12. Adequacy of third country data protection Any Measures necessary to ensure adequacy of data protection in the third country in accord with the EU Directive shall be documented and implemented. The grounds for ensuring adequacy of data protection shall be analyzed and appropriate measure put in place.

13. Additional EU Member State particular requirements Measures shall be implemented to take account of any particular requirements of the EU Member State relating to the protection of the personal health data. The third country organization shall enquire of the EU Controller whether any such particular requirements exist and implement Measures accordingly.

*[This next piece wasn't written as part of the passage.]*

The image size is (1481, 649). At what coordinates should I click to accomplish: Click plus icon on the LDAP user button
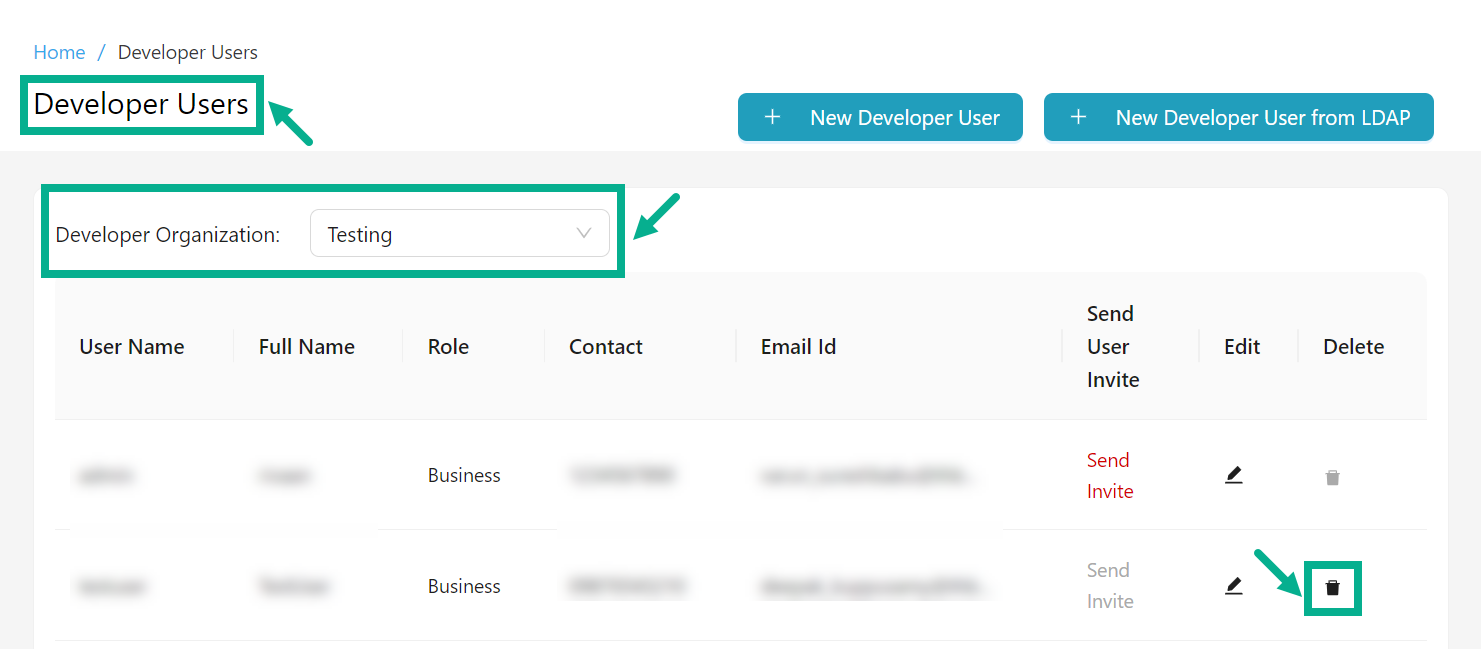1078,118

7.5. EU General Data Protection Regulation (GDPR) On April 27, 2016, the new data protection principles have been released as a Regulation of the European Parliament and of the Council (Regulation (EU) 2016/679) to regulate the protection of natural persons with regard to the processing of personal data and on the free movement of such data, and repealing Directive 95/46/EC (Directive 95/46/EC, 1995). It enters into application 25 May 2018 after a two-year transition period and, unlike a Directive it does not require any enabling legislation to be passed by governments (European Parliament & Council, 4/5/2016). The Regulation updates and modernises the principles enshrined in the 1995 Data Protection Directive to guarantee privacy rights. It focuses on: reinforcing individuals' rights, strengthening the EU internal market, ensuring stronger enforcement of the rules, streamlining international transfers of personal data and setting global data protection standards. The reform provides tools for gaining control of one's personal data, the protection of which is a fundamental right in the European Union, by introducing new for the European data protection law principles and ensuring the following (European Commission, 2017):

• A "right to be forgotten": When an individual no longer wants her/his data to be processed, and provided that there are no legitimate grounds for retaining it, the data will be deleted.

• Easier access to one's data: Individuals will have more information on how their data is processed and this information should be available in a clear and understandable way. A right to data portability will make it easier for individuals to transmit personal data between service providers.

• Breach notification: Companies and organisations must notify the national supervisory authority of data breaches which put individuals at risk and communicate to the data subject all high risk breaches as soon as possible so that users can take appropriate measures.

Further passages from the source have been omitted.